Desert Varnish: What Is It and How Does it Form?
Hiking the labyrinthine canyons and corridors of the desert southwest invokes an air of awe and mystery. If you take a hiking vacation into the depths of the Grand Canyon or the slot canyons of Southern Utah, you will likely discover a puzzle that has baffled naturalists since the time of Charles Darwin. On the walls and atop the boulders along the trail, you might notice a dark coating. The color of this coating, known as desert varnish or patina, ranges from dark brown rust to a polished gunmetal blue.
Desert varnish may seem simple on the surface, but this natural phenomenon is a wonder worth a second look. So how does patina form and what can it tell us about the desert geology?

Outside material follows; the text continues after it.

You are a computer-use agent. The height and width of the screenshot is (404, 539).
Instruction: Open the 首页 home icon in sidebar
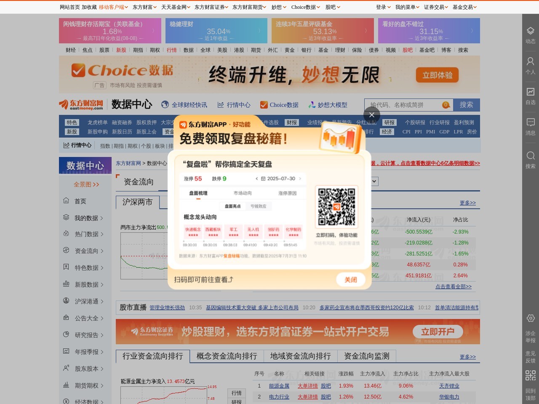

discover this natural wonder on a backpacking trip
The ingredients for desert varnish
When a rock surface is exposed to the air, it comes into contact with aeolian (wind-blown) dust. 50-90% of desert varnish is composed of wind-blown clay particles. The broken and decayed fragments of clay minerals provide the template for one of the most intriguing ingredients of desert varnish: Manganese Oxide. This relatively rare element makes up only about 0.12% of the weight of the crust.
Okay, so it’s rare, but is it really that intriguing? Well, the mystery that has plagued scientists is that the elemental concentrations of manganese found in desert varnish may be 50 to 300 times higher than the surrounding soil. The leading hypothesis for these high concentrations is the existence of tiny manganese-oxidizing microbes that live on the rock face. These microbes create concentrated amounts of manganese oxide which, when paired with oxidized iron particles found in the aeolian soil, cement the clay particles to the rock face. Thus, forming desert varnish.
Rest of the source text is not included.